--- Goal ---
Copy the records word for word, from the very first line through the line that contains "Ekonomika (596, 199)", including that line.

--- Stored data ---
>> Start

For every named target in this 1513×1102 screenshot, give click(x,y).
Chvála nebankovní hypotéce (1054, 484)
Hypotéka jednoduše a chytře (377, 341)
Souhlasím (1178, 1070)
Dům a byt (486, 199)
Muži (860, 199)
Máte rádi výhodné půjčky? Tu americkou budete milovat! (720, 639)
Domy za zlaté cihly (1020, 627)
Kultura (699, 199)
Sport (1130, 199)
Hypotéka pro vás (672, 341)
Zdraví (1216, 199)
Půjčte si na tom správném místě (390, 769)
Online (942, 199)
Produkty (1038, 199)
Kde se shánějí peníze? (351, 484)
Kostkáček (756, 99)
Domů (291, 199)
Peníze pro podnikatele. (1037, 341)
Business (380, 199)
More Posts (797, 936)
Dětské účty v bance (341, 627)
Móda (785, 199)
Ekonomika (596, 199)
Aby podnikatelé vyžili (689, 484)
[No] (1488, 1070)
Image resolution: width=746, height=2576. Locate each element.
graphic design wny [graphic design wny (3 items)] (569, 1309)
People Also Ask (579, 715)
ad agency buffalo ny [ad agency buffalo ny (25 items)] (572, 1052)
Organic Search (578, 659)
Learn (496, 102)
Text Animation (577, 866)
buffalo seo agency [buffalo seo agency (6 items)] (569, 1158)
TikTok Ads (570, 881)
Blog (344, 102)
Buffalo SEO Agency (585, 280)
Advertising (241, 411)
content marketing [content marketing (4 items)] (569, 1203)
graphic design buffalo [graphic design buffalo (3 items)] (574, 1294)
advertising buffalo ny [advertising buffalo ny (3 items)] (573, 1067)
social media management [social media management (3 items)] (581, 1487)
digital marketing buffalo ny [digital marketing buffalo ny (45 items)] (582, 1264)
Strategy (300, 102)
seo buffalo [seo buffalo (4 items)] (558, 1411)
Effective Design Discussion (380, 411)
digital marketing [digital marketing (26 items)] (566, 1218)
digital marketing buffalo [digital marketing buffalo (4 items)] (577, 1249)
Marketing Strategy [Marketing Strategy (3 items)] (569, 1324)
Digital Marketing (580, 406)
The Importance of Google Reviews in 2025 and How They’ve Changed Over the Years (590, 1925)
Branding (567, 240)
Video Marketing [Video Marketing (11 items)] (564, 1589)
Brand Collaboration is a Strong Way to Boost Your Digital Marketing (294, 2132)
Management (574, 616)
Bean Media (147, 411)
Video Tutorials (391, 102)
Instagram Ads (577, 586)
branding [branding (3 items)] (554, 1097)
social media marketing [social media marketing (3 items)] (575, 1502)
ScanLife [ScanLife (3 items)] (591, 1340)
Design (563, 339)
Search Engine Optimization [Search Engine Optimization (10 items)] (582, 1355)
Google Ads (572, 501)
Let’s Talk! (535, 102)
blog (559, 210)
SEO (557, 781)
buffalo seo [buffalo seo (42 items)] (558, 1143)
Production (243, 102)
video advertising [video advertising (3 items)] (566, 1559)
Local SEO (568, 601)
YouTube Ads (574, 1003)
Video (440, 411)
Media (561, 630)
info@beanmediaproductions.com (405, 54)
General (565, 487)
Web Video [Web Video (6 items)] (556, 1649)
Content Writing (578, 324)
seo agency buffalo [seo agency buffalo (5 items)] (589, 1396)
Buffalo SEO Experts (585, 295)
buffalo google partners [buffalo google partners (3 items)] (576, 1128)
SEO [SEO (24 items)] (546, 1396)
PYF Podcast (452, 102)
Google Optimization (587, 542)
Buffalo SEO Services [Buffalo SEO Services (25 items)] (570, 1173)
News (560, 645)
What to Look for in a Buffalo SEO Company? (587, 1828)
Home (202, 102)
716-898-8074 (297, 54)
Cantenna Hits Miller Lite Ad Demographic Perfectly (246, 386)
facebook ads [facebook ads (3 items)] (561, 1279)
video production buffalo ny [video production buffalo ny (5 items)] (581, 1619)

>> End

--- Answer to the task ---
For every named target in this 1513×1102 screenshot, give click(x,y).
Chvála nebankovní hypotéce (1054, 484)
Hypotéka jednoduše a chytře (377, 341)
Souhlasím (1178, 1070)
Dům a byt (486, 199)
Muži (860, 199)
Máte rádi výhodné půjčky? Tu americkou budete milovat! (720, 639)
Domy za zlaté cihly (1020, 627)
Kultura (699, 199)
Sport (1130, 199)
Hypotéka pro vás (672, 341)
Zdraví (1216, 199)
Půjčte si na tom správném místě (390, 769)
Online (942, 199)
Produkty (1038, 199)
Kde se shánějí peníze? (351, 484)
Kostkáček (756, 99)
Domů (291, 199)
Peníze pro podnikatele. (1037, 341)
Business (380, 199)
More Posts (797, 936)
Dětské účty v bance (341, 627)
Móda (785, 199)
Ekonomika (596, 199)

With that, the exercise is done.